Students gear up to race human-powered vehicles

Students from Bundaberg State High School created this video of last year's HPV Super Sprint race event.

Up to 400 students from across Queensland are gearing up for a six hour human-powered vehicle race in Bundaberg later this month.

The HPV Super Sprint will take place on April 26 at the Dromeside Kart track on University Drive with Bundaberg State High School hosting round one of the event.

The school's manual arts teacher Gregory Smith is one of the brains behind the event and said the race would feature teams of students from Years 7 to 12.

“There will be eight students per team taking turns to keep their vehicles going for six hours,” he said.

“Breakdowns, repairs, blown tires — the students have to handle these issues as they go.

“In the hours leading up to the start of a race the teams and vehicles have to pass inspections just like race cars.”

Vehicles make their way around the track in last year's event

Gregory said the round one race was part of a bigger event called the Queensland HPV Super Series.

“Eight official races are held around Queensland and run under the one set of rules and regulations with all results contributing to an overall state championship,” he said.

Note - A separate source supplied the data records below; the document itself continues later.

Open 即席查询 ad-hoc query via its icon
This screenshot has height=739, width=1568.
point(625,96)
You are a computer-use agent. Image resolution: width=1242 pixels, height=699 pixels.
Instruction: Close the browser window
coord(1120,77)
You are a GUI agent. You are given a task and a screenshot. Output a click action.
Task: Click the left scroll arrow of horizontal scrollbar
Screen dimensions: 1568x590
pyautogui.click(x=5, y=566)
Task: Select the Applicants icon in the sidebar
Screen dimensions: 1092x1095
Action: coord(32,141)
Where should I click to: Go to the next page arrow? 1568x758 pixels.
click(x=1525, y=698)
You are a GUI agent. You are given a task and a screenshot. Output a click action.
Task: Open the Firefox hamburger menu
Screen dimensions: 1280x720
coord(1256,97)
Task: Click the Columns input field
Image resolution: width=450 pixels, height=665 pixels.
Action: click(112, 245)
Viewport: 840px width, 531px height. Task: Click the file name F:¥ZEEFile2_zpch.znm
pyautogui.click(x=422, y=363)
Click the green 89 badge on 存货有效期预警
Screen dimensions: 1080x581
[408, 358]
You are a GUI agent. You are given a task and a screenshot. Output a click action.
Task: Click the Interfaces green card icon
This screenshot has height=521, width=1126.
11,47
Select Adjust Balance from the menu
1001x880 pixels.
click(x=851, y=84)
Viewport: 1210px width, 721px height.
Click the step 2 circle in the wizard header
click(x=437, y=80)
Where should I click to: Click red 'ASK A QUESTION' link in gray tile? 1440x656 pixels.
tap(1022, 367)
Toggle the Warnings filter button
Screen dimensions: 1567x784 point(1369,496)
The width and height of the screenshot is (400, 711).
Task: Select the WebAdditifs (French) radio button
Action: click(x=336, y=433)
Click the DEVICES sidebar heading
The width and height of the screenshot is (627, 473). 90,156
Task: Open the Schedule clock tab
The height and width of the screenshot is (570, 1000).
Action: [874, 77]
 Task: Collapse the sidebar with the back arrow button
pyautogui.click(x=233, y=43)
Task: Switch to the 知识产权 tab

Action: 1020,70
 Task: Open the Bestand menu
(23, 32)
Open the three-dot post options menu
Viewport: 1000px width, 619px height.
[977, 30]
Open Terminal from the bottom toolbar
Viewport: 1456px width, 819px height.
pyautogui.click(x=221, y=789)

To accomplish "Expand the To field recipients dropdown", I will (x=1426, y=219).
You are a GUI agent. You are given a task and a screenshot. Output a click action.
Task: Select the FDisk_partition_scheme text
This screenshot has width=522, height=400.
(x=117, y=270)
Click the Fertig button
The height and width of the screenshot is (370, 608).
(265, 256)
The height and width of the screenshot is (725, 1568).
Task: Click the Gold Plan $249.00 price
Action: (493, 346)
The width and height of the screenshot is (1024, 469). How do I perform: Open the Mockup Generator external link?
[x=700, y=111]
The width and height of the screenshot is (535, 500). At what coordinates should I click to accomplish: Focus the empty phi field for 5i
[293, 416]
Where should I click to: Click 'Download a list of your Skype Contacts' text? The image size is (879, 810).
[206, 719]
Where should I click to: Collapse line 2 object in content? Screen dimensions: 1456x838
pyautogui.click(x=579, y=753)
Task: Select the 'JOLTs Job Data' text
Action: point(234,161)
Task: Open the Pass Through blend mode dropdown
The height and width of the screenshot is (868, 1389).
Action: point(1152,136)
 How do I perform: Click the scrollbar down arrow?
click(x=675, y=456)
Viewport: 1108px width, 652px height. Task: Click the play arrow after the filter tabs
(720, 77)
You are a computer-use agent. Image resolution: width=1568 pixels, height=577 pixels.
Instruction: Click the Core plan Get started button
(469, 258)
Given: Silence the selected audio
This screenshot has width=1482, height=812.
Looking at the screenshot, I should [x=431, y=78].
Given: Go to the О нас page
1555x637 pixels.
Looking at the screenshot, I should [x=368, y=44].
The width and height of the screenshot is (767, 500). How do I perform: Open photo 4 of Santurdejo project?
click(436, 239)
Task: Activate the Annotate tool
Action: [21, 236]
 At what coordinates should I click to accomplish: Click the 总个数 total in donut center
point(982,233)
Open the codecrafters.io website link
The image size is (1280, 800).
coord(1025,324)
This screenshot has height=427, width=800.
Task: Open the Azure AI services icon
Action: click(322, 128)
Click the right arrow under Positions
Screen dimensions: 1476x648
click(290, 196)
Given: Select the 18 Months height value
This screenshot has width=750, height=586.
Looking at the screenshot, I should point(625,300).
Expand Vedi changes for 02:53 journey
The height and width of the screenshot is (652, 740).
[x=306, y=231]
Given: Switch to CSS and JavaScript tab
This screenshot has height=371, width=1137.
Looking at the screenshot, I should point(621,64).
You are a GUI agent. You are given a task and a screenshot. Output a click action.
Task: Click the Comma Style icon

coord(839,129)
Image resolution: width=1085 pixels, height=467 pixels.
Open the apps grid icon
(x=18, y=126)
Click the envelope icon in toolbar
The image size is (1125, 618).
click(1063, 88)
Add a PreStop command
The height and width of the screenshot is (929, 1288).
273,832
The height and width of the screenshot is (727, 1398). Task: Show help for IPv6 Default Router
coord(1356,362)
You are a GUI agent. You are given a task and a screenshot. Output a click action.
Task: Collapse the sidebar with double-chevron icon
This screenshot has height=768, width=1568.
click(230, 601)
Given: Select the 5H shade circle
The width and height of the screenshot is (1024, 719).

“Our students are super excited about travelling to new tracks and competing for a state championship which gives their sport more recognition.”

Positive influence on community

Gregory said the event in Bundaberg would not only benefit those involved, but also the wider region.

“In the lead-up to our race there will be teams turning up from all over Queensland — 20 teams made up of 400 students, half of whom will camp at the track which will bring money into the town,” he said.

human powered vehicle
Students inspect their vehicle before the big race last year.

Gregory said students had been preparing for months, with the maintenance of each vehicle built into Bundaberg State High School's curriculum.

“The students in our schools trade training program do all the rebuilds and major repairs to the racing vehicles each year,” he said.

“Some of these students join the teams to race them as well.

“These students get to learn more about vehicle repairs, and modifications which increases their personal skill level and chances of finding an apprenticeship when they leave school.”

Mr Smith said the event has grown considerably since its inception in Bundaberg a few years ago.

“We used to only attract students from the industrial arts subjects, maybe totalling 18 to 24 students,” he said.

“Now that we sell it as a school sport with professional racing vehicles our students number into the 50s to 60s that turn up for start of the year try-outs.

“We have also bern able to be more inclusive with running all-girls teams and a team for students with disabilities.”

Maintenance is a must when it comes to this racing event.

What is HPV racing?

HPV racing has been in Queensland for 30 years and was first established in Brisbane.

The race events feature vehicles which can only be powered by human movement, like bicycles.

The Queensland races are at Bundaberg, Yeppoon, Mackay, Emerald, Willowbank, Benaraby, Maryborough and the last race of the season is in Toowoomba.